Father’s Day in Whitewater will be sunny with a high of 84. Sunrise is 5:16 AM and sunset 8:36 PM for 15h 20m 22s of daytime.  The moon is a waning gibbous with 67.1% of its visible disk illuminated.

On this day in 1865, enslaved people in Galveston, Texas are officially informed of their freedom. The anniversary, now a federal holiday, was celebrated in Texas and other states as Juneteenth.


Michael Gableman’s role as a legislatively-appointed special counsel has been a political embarrassment, but it should not continue as an embarrassment to the legal profession. Gableman (a lawyer and former Wisconsin Supreme Court justice) should receive discipline from Wisconsin’s Office of Lawyer Regulation for recent courtroom insults against a sitting judge and an attorney in a civil action. The Associated Press and Rich Kremer report Dane County Judge calls for disciplining Michael Gableman over ‘misogynistic comments’ (Special counsel probing 2020 election also to be fined $2K per day for not following open records law):

A Dane County judge said former Wisconsin Supreme Court Justice Michael Gableman should face disciplinary action for disrupting a hearing and making “misogynistic comments” about a fellow lawyer.

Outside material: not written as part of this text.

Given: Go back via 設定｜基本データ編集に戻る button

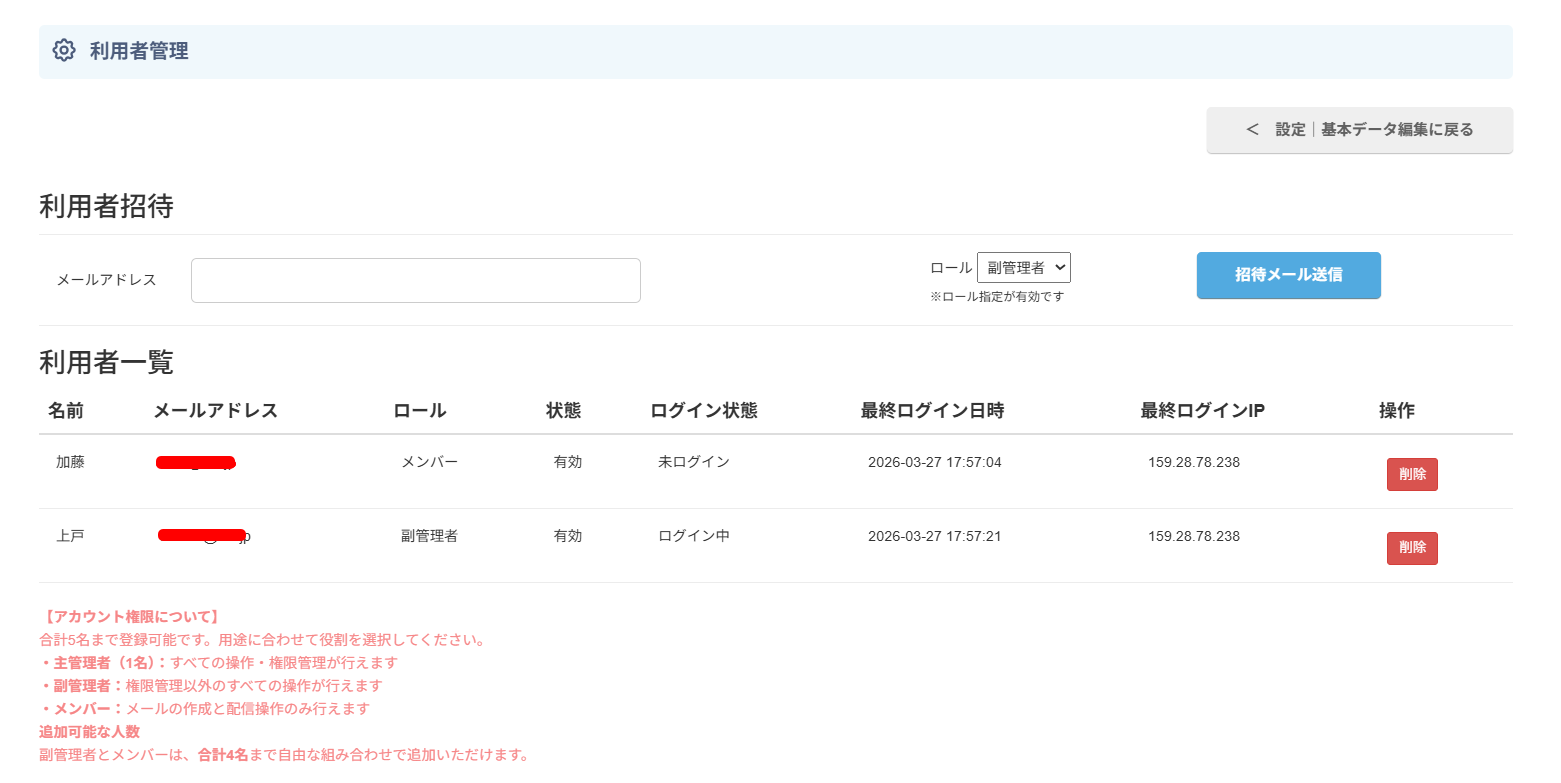Looking at the screenshot, I should [1359, 130].
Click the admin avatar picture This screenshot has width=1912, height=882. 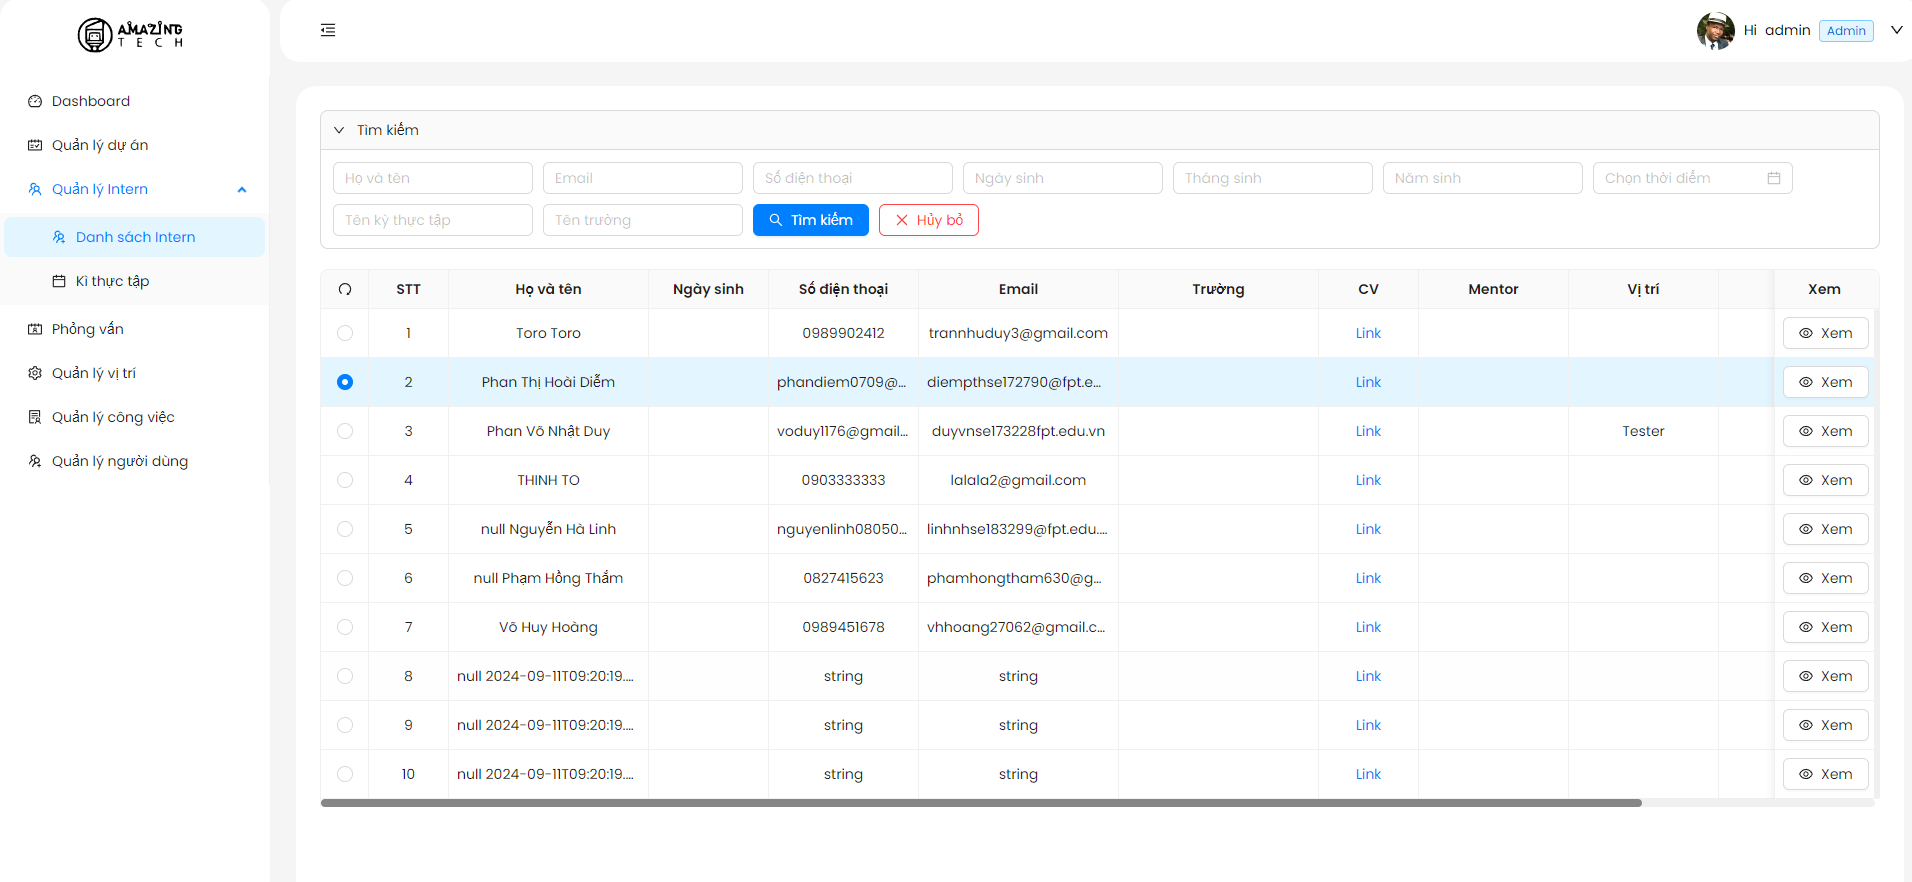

The recommendations were contained in a ruling that comes nearly a week after Gableman’s Office of Special Counsel probing 2020 election results was found in contempt for not following the state’s open records laws. 

In a scathing written ruling, Dane County Circuit Court Judge Frank Remington said Gableman’s conduct during a June 10 contempt hearing and court recess was “an affront to the judicial process” and an insult to Attorney Christa Westerberg.

Westerberg is representing liberal watchdog American Oversight in its lawsuit demanding records from the special counsel’s 2020 election investigation.

During a June 10 court hearing in which Gableman was to answer questions about his office’s refusal to provide records to American Oversight, he refused to testify. 

Gableman then accused Remington of abandoning “his role as a neutral magistrate” and “acting as an advocate” during the hearing. Gableman was caught on a live courtroom microphone during a subsequent court recess insinuating that Westerberg could not do her job without consulting on strategy with the judge in his chambers. 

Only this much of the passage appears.